Ao aproximar-se da curva da estrada, nada parece indicar que se está prestes a entrar numa das povoações mais singulares do litoral algarvio. Pequena à escala do turismo de massas, mas ampla naquilo que oferece a quem a visita, esta aldeia guarda memórias de civilizações antigas, sabores que atravessam séculos e paisagens que inspiraram escritores.
Falamos de Cacela Velha, uma aldeia situada no concelho de Vila Real de Santo António, mesmo à beira da Ria Formosa. A povoação, referida em tempos como Qast’alla, foi conquistada pelos árabes no século VIII e só passou para domínio cristão em 1240, permanecendo durante mais de cinco séculos sob jurisdição da antiga Ossónoba, hoje conhecida como Faro.

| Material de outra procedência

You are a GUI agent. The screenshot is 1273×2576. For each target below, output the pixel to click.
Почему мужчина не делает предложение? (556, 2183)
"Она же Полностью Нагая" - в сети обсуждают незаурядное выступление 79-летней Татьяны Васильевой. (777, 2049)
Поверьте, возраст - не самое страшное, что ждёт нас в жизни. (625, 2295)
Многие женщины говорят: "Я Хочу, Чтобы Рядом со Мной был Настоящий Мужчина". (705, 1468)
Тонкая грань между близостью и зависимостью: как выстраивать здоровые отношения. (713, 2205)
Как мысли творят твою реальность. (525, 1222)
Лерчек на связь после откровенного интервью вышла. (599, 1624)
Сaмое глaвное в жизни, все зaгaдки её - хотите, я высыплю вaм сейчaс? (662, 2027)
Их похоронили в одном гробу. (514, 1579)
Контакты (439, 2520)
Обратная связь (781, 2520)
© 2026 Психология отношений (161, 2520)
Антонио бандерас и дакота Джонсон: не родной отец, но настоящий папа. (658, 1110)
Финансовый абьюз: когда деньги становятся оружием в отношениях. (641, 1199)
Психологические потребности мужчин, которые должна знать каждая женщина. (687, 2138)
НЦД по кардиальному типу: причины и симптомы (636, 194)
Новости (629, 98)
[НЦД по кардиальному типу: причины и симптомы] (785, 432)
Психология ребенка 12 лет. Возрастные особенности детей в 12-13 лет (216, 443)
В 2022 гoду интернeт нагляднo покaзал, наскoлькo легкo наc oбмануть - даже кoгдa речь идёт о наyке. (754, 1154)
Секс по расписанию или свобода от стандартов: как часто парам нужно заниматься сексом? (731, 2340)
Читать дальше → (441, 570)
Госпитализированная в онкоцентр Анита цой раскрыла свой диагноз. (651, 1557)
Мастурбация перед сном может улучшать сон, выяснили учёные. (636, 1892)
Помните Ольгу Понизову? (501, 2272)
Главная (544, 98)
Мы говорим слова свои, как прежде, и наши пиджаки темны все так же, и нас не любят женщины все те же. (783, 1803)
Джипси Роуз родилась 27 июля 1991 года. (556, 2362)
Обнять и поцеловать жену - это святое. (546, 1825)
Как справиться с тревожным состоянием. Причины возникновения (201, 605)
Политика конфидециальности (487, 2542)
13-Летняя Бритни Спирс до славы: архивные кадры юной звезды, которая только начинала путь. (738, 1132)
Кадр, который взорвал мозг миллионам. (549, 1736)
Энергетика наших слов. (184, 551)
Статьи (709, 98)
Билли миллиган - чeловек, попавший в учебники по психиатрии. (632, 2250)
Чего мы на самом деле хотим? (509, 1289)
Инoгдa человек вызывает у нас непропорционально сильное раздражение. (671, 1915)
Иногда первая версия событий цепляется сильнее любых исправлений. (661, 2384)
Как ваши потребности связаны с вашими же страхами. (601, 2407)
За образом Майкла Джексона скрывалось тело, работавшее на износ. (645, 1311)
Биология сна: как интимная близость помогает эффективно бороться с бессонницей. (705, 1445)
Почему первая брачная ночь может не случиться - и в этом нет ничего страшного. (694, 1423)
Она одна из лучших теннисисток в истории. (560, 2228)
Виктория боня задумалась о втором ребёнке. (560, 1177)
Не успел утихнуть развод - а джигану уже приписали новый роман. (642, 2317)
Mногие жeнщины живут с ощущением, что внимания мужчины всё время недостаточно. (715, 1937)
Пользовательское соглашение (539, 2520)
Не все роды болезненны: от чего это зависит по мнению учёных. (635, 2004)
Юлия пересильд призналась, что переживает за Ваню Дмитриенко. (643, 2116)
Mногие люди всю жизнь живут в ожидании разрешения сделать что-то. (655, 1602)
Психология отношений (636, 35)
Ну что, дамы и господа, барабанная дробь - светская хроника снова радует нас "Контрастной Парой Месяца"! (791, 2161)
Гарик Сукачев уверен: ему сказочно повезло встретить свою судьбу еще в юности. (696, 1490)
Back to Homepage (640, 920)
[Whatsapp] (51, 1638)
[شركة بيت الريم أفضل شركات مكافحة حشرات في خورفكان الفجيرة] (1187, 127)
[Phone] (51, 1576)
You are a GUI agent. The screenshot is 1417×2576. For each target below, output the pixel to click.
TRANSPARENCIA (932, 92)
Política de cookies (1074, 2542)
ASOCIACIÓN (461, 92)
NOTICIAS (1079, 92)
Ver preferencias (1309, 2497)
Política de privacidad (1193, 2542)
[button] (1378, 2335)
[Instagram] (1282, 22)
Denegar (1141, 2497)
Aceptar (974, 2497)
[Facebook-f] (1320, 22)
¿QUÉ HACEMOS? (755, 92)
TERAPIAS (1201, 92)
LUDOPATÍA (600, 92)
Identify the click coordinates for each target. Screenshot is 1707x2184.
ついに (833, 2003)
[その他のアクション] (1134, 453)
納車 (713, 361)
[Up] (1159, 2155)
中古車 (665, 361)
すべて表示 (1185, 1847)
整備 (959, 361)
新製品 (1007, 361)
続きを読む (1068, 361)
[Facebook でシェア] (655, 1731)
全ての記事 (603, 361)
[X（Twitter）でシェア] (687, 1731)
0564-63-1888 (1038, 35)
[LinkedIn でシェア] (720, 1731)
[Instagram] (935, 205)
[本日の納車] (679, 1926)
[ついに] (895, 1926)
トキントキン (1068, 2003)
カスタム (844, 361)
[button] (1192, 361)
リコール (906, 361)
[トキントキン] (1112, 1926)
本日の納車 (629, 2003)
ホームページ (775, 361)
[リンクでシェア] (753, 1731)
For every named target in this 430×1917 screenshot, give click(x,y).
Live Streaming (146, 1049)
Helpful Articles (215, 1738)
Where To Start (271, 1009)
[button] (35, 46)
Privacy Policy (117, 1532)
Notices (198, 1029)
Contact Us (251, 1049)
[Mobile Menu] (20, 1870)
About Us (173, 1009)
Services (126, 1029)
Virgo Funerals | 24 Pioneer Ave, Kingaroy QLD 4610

De acordo com o blog Oliraf, terá sido um dos primeiros núcleos urbanos no extremo sudeste do atual território algarvio.
As ruas com nome de poetas
O traçado urbano é reduzido, mas marcado por um detalhe invulgar: as ruas têm nomes de poetas que escreveram sobre Cacela ou nela se inspiraram. Segundo a mesma fonte, nomes, como Sophia de Mello Breyner Andresen, Eugénio de Andrade e o poeta andalusino Abû al-‘Abdarî, habitam as placas toponímicas da aldeia.
O casario branco, de traço tradicional algarvio, mantém-se inalterado há décadas. A aldeia pode ser percorrida em 15 minutos, mas os visitantes são incentivados a ficar mais tempo.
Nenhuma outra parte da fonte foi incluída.